Решение было простым: поскольку троххты прочно обосновались на небольшом Австралийском континенте и выбить их оттуда было невозможно, то численно превосходившие их денди собрали столько боевой техники, что им удалось уничтожить всю Австралию и превратить ее в пепел, надолго замутивший воды Тихого океана. Это случилось 24 июня, в священный день Первого Повторного Освобождения. День, памятный для всего оставшегося в живых человечества
– Неужели вы такие глупцы, – с интересом осведомлялись денди, – что вас могла увлечь эта дешевая шовинистическая протоплазменная пропаганда? Ведь если физические характеристики являются критерием ваших симпатий и антипатий, вы не должны были ограничиться таким частным признаком, как биохимия. То, что жизненная плазма денди основана на кремнии, а не на углероде, – верно, но разве позвоночные, да еще позвоночные, владеющие придатками, подобно людям и денди, не имеют бесспорно больше общего между собой при ничтожном биохимическом различии, чем позвоночные и те безногие, безрукие, ползающие слизистые существа, которые по какой-то нелепой случайности обладают идентичной с людьми органической субстанцией?
Что же касается нарисованной троххтами фантастической картины жизни в Галактике, то это просто бред. – Тут денди пожали многочисленными плечами, одновременно продолжая сложнейший монтаж своих болтливых боевых машин по всей покрытой обломками поверхности планеты.
–А вы когда-нибудь видели кого-либо из представителей этих пресловутых протоплазменных народов, которых троххты якобы защищали? Разумеется, нет, да и не увидите! Потому что, как только какая-то раса – животная, растительная или минеральная – развивалась настолько, что становилась потенциальной угрозой для червеобразных агрессоров, ее цивилизация просто демонтировалась бдительными троххтами. Поскольку вы находитесь на такой примитивной стадии развития, что не представляете для них опасности, они в шутку дали вам иллюзию полного равенства. А разве вы получили хоть какую-нибудь информацию о технологиях троххтов? Несмотря на все труды по изготовлению их машин и бесчисленные жизни, потерянные при этом? Нет, разумеется, нет! Вы лишь внесли свою долю в дело порабощения очень далеких народов, которые вам лично не сделали ничего дурного.

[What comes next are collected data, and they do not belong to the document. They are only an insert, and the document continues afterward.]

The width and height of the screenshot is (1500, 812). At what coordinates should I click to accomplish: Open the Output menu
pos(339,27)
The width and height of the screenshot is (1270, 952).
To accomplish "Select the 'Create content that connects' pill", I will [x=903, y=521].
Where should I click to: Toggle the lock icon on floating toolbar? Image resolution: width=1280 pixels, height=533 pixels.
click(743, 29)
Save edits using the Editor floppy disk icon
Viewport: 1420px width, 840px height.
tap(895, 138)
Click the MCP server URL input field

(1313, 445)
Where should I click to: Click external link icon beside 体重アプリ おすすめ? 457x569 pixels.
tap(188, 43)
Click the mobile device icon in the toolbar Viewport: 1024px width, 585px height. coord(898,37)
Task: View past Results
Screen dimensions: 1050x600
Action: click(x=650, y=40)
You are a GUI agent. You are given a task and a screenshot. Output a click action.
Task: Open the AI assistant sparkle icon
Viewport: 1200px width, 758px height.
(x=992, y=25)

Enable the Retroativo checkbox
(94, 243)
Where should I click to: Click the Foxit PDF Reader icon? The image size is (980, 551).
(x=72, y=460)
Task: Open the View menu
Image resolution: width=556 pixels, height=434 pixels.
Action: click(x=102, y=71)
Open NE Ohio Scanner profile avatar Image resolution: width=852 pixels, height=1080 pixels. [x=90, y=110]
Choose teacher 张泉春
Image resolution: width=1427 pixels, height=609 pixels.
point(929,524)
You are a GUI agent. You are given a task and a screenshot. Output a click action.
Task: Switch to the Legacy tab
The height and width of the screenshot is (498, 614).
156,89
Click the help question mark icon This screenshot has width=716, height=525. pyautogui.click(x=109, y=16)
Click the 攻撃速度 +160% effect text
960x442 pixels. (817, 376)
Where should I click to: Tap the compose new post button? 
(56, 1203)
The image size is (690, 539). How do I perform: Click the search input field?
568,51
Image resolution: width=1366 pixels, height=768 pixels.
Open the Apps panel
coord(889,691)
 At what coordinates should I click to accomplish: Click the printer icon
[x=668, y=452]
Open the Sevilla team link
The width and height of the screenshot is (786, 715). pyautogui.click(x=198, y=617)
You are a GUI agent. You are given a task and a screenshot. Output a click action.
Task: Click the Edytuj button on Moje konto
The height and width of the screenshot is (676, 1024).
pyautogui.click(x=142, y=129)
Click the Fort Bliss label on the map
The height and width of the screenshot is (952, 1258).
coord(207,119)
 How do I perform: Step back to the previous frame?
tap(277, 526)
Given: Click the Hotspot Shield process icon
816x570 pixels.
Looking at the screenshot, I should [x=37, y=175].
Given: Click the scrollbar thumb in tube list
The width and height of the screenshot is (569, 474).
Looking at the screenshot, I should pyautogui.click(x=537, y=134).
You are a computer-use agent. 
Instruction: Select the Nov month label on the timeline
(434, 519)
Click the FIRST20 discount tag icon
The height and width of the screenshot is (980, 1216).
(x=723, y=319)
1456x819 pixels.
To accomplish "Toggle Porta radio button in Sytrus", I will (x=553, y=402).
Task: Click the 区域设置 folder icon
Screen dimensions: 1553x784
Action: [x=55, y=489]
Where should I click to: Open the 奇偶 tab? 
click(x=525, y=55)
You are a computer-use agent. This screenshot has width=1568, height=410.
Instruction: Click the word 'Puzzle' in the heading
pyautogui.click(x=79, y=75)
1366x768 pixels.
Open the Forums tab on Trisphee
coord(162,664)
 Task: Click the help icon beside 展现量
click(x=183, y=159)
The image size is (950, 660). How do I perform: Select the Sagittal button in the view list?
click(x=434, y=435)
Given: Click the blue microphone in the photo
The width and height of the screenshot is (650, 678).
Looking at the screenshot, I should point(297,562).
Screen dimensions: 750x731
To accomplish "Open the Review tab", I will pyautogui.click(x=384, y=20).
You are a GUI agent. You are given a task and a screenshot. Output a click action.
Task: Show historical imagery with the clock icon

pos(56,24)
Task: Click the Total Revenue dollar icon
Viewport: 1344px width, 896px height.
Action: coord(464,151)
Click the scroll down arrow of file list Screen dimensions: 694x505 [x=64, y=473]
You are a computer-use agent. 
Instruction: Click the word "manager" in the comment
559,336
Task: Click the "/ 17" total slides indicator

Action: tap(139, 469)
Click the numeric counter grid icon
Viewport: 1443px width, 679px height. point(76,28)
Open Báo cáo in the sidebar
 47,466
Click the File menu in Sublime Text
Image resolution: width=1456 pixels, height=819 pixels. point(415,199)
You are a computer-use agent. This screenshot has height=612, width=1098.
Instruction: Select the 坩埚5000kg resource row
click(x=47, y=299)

Вам есть из-за чего чувствовать себя виноватыми, – говорили внушительно денди, когда несколько уцелевших переводчиков с прабенгали выбрались из своих убежищ. – Но ваша коллективная вина – ничто по сравнению с той, которую несут на себе червивые коллаборационисты, то есть те предатели, что заняли место ваших мучеников – прежних лидеров. Да еще эти непотребные переводчики, проложившие тропу через языковой барьер к существам, нарушившим мир в Галактике, продолжавшийся два миллиона лет… Убить их мало, – сказали денди.
И убили.
Когда троххты вернулись снова, примерно восемнадцать месяцев спустя, и захватили власть над Землей, принеся сладкие плоды Второго Повторного Освобождения, а также полное и необычайно убедительное опровержение доводов денди, то нашлось очень немного людей, которые захотели принять на себя обязанности, связанные с освободившимися прекрасно оплачиваемыми постами в области языкознания, науки и управления. Разумеется, поскольку троххты, повторно освобождая Землю, сочли необходимым удалить взрывом огромный кусок Северного полушария, то на Земле население сильно поубавилось, но даже оставшиеся предпочли скорее прибегнуть к самоубийству, нежели принять титул Генерального Секретаря ООН, когда денди вернулись обратно для Славного Третьего Повторного Освобождения. Между прочим, это было то самое Освобождение, которое содрало с нашей планеты глубокий слой рыхлых пород и придало ей форму, названную нашими праотцами грушевидной.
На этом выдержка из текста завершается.